* Problem statement *
According to the Spawnling page, what was the gem's name before it was renamed to "spawnling"?

* Text provided *
[start]

Spawnling
News
2013-4-15 gem renamed from "spawn-block" (lame) to "spawnling" (awesome). Sadly the name "spawn" was taken before I got around to making this into a gem so I decided to give it a new name and a new home.
Also, now runs with ruby 1.9 (and later). Because ruby "stole" the name "spawn", this gem now has been redefined to use "Spawnling.new(&block)" instead of "spawn(&block)". Other than that nothing has changed in the basic usage. Read below for detailed usage.
Spawnling
This gem provides a 'Spawnling' class to easily fork OR thread long-running sections of code so that your application can return results to your users more quickly. It works by creating new database connections in ActiveRecord::Base for the spawned block so that you don't have to worry about database connections working, they just do.
The gem also patches ActiveRecord::Base to handle some known bugs when using threads if you prefer using the threaded model over forking.
Installation
The name of the gem is "spawnling" (unfortunately somebody took the name "spawn" before I was able to convert this to a gem).
git
If you want to live on the latest master branch, add this to your Gemfile,
gem 'spawnling', :git => 'https://github.com/tra/spawnling'
and use bundler to manage it (bundle install, bundle update).
rubygem
If you'd rather install from the latest gem,
gem 'spawnling', '~>2.1'
configure
Make sure that ActiveRecord reconnects to your database automatically when needed, for instance put
production/development:
...
reconnect: true
into your config/database.yml.
Usage
Here's a simple example of how to demonstrate the spawn plugin. In one of your controllers, insert this code (after installing the plugin of course):
Spawnling.new do
logger.info("I feel sleepy...")

[end]

Stored data entries
[start]

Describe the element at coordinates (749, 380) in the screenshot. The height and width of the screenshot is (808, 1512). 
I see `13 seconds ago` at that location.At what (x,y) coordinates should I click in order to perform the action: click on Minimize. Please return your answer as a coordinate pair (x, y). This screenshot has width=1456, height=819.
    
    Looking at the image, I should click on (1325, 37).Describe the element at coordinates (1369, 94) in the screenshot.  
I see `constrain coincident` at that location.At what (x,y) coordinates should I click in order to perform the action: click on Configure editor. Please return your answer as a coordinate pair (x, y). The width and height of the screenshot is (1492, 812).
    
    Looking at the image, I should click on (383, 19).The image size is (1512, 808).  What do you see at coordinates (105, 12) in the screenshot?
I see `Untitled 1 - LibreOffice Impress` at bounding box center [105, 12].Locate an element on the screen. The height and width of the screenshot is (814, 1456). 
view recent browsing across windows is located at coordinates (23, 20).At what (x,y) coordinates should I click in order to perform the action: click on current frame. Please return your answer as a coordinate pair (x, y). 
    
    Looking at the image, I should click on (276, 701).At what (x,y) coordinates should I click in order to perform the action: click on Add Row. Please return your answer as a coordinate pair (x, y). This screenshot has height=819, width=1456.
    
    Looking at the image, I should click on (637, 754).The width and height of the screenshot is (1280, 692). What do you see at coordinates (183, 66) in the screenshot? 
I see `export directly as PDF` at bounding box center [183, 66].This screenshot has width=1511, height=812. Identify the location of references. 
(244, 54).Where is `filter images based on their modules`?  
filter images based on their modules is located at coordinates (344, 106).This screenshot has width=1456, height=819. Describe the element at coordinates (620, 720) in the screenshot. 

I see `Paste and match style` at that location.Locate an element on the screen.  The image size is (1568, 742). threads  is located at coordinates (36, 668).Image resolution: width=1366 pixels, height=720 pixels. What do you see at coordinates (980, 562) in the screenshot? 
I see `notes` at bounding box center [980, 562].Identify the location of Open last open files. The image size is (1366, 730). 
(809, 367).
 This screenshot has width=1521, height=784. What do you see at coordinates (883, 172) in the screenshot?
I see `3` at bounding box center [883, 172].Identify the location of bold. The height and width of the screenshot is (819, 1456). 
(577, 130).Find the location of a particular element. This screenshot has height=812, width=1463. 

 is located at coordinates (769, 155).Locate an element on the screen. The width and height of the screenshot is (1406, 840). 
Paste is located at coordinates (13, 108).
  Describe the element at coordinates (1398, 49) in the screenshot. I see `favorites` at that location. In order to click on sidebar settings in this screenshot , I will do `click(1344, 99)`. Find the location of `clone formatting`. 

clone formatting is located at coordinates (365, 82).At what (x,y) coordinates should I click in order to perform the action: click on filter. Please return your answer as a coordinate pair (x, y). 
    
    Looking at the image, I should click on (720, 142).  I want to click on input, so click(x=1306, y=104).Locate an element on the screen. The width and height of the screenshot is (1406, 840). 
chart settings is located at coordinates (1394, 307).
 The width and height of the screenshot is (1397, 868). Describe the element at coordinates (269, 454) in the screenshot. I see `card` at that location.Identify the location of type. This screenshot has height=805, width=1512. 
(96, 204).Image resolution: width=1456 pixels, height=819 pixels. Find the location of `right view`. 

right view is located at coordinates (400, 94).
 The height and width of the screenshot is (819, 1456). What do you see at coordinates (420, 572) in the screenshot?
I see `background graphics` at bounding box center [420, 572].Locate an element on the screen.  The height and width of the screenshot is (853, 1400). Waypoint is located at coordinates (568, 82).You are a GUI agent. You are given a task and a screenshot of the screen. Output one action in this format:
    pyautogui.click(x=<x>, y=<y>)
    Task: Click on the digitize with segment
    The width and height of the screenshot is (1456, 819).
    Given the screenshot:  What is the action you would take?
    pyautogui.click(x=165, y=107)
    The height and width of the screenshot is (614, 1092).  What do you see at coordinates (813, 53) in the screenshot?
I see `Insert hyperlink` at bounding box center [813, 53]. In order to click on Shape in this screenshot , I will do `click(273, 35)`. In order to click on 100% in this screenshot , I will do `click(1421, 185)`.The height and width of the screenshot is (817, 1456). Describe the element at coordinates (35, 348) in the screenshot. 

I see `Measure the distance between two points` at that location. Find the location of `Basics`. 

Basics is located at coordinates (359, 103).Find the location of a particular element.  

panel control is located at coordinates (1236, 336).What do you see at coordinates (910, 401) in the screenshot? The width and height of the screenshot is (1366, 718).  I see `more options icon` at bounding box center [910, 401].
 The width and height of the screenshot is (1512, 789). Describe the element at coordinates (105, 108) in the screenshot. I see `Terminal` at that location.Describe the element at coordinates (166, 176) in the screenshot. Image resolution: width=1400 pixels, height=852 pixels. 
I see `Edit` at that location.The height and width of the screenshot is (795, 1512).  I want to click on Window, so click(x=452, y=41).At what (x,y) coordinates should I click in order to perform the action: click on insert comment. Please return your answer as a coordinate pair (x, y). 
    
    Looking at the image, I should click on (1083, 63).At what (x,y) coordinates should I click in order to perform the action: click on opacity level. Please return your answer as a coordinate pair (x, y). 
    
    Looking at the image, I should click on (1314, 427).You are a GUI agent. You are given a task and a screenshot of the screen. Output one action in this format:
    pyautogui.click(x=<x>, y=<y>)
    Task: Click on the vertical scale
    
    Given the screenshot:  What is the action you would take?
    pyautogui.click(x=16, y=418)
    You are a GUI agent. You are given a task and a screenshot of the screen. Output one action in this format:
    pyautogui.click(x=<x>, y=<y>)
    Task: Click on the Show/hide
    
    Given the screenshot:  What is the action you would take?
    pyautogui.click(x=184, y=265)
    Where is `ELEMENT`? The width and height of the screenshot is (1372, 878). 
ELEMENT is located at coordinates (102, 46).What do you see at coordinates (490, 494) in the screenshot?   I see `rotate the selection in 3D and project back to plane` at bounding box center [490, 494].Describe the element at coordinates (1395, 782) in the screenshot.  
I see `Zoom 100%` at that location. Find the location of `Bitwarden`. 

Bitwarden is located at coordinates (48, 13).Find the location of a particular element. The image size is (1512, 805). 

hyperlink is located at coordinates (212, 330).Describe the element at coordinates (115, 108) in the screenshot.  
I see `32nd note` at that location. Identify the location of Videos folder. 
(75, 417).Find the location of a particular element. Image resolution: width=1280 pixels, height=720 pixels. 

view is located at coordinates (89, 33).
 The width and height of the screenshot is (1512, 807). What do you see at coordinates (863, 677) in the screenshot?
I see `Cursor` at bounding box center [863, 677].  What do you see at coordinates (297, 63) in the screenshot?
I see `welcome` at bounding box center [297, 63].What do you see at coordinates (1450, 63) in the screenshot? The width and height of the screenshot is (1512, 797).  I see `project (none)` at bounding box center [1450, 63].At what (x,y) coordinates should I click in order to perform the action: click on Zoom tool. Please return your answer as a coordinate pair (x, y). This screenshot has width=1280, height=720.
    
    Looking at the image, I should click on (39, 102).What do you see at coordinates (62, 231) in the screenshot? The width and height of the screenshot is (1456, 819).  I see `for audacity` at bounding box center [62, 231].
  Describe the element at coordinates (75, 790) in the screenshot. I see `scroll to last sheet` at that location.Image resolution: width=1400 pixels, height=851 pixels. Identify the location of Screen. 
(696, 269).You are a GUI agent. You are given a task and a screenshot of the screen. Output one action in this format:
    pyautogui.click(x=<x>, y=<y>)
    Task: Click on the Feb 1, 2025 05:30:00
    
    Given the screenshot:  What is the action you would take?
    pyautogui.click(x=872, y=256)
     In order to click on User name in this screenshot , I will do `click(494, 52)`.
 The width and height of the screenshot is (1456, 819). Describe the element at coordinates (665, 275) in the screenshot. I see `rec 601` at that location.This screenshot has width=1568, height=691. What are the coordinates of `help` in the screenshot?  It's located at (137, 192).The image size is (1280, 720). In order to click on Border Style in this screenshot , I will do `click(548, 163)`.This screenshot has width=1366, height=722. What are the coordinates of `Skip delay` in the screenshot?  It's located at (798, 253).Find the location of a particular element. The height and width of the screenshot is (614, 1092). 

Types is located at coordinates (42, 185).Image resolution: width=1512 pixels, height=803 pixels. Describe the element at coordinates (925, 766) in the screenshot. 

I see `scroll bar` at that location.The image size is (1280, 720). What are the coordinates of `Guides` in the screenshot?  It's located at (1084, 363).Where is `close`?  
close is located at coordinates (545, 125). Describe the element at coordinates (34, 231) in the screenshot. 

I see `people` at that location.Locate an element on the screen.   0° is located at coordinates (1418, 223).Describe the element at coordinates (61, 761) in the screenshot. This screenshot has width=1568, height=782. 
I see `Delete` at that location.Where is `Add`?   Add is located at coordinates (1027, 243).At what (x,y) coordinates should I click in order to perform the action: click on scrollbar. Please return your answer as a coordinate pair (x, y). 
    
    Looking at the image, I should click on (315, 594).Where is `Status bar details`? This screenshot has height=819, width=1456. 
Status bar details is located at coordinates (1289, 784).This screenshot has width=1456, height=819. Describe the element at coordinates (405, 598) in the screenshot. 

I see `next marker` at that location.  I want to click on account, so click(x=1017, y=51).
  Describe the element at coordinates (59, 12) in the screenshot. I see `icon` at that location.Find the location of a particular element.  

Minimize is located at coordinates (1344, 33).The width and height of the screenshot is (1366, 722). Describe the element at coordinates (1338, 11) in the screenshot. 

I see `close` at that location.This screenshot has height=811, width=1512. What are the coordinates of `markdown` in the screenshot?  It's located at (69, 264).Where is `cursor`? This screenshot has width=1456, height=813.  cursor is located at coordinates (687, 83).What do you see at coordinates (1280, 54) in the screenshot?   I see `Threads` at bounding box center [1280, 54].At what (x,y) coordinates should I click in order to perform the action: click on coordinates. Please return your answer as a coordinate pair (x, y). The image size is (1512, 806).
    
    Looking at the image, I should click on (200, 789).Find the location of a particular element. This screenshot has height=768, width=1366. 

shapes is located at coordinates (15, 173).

[end]

* Task output *
It was called "spawn-block".